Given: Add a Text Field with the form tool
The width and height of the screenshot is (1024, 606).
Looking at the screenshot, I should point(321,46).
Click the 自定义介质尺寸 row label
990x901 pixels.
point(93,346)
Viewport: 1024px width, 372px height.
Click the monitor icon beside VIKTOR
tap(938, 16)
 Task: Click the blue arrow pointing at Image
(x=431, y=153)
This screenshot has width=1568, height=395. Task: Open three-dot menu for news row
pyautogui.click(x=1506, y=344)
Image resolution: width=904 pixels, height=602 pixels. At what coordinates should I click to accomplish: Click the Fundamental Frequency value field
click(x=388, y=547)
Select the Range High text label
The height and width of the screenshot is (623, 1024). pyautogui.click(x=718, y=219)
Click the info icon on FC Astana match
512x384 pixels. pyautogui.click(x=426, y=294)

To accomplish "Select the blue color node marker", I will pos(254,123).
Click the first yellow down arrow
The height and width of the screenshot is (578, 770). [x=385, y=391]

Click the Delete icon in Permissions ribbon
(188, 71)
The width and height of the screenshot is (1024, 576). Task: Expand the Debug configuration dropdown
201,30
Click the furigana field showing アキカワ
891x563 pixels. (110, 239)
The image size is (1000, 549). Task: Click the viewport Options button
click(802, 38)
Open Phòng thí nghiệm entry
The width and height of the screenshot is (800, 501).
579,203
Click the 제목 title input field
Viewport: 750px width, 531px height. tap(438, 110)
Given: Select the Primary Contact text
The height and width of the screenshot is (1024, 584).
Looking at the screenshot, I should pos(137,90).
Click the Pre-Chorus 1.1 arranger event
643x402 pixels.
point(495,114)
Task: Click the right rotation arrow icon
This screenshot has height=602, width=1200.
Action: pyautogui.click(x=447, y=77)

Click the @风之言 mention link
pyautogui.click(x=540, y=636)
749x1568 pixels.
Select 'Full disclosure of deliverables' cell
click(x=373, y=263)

Directions for this task → Each line in the data that holds the word "Given" must be copied.

Output below →
Given: Add a Text Field with the form tool
Given: Select the Primary Contact text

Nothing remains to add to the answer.